Adult 610, Reflection one

Hair Salon

When I saw Artis at a work function a few weeks before work started, I told him I was nervous about the class because I didn’t do any consulting. He told me, “I bet you do and don’t even know it.” As I was reading Brock’s book, I realized that is the absolute truth. In HR, because you are subject matter experts for your department, you’re consulting all the time, explaining policy or helping make important decisions (hiring, employee relations, etc.) based on your knowledge and interpretation of policies.

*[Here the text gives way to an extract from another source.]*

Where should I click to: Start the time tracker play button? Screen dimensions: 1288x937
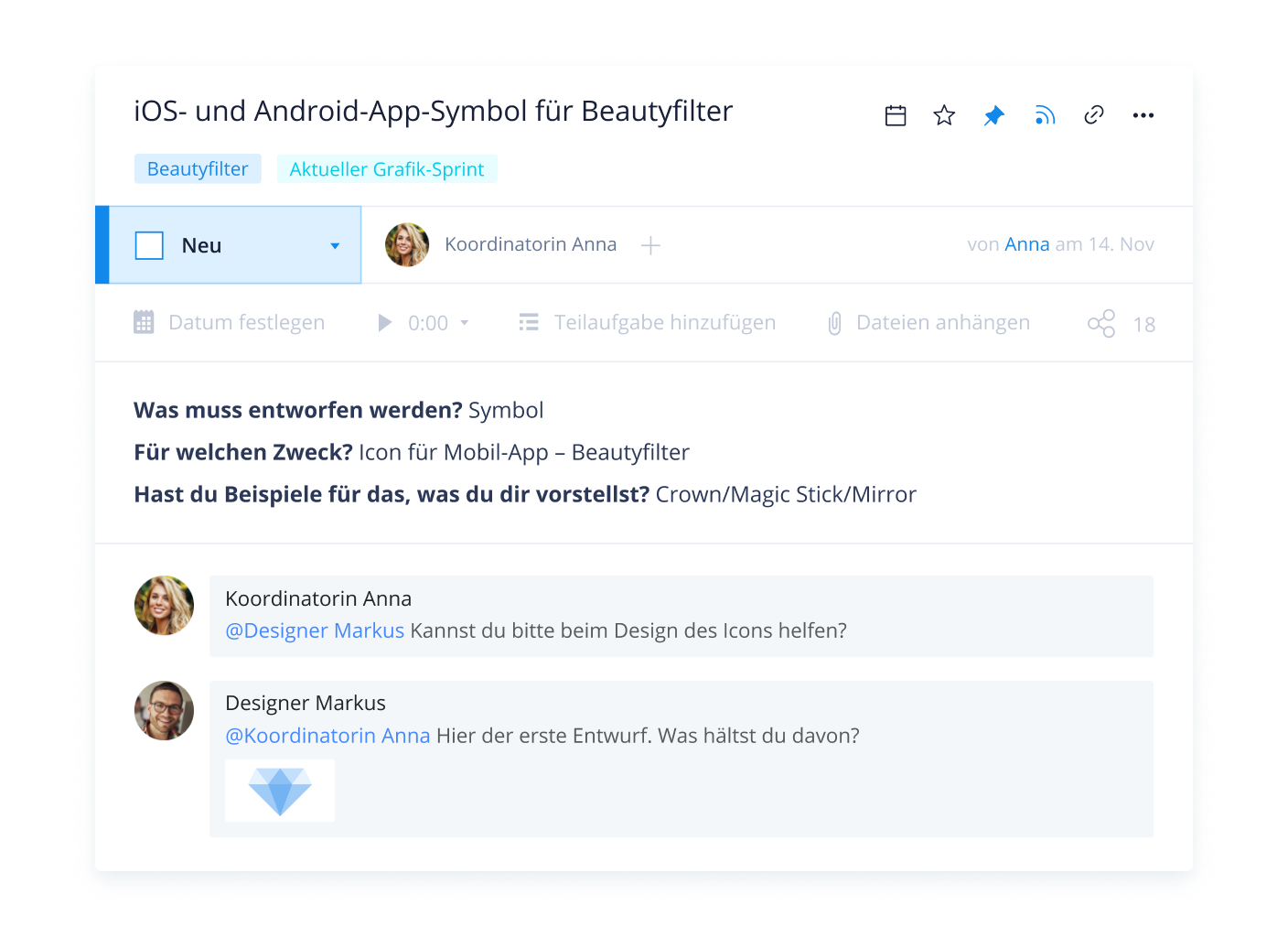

I know Susan kept having issues with the word “flawless” in the title of our textbook, but after having read his explanation in chapter three, it makes much more sense. Everyone has the potential to be a flawless consultant, it’s a series of steps. You have to navigate the situation–it’s almost intuitive. The second chapter of Schein helped this click even more with me, where he talks about the psychodynamic issues of consulting. Understanding the helping relationship between a consultant and a client–creating a safe environment, accepting one’s role, both parties understanding the reality–can lead to a much stronger relationship.

Of course not all the outcomes will be flawless. Block (and Schein, for that matter) isn’t saying this at all–there can be all kinds of factors to lead to something not working out. What he says is that if you understand how to intuitively act and react as a consultant, interpreting situations, you can consult flawlessly.

I don’t think I would be a model of flawless consulting right now except in the best situations, as I do not have the skills to read people or remove emotions. I take things personally and generally have very strong opinions that I can’t seem to keep under control, but I feel a bit better knowing there are ways I can improve my consulting skills. I’m looking forward to our project this semester and using what we’re learning!

Photo of hair salon–a type of consulting!–from flickr’s The Commons.


One thought on “Adult 610, Reflection one

  1. Okay — I can TOTALLY see having a problem with the word “flawless” in the title of Block’s book. Now you are right, he does make it about a process versus a “consulting skill set” but having been in the professional position of consulting for quite a while now, I can tell you. it is rarely flawless! It is still very easy to take something personally and to misread a situation. I like Schein’s perspective — that we are really trying to be good helpers. The thing we have to remember is that being a good helper does not mean always agreeing with the client, but trying to help the client see the things they don’t see. And sometimes, as hard as we try, it just doesn’t happen.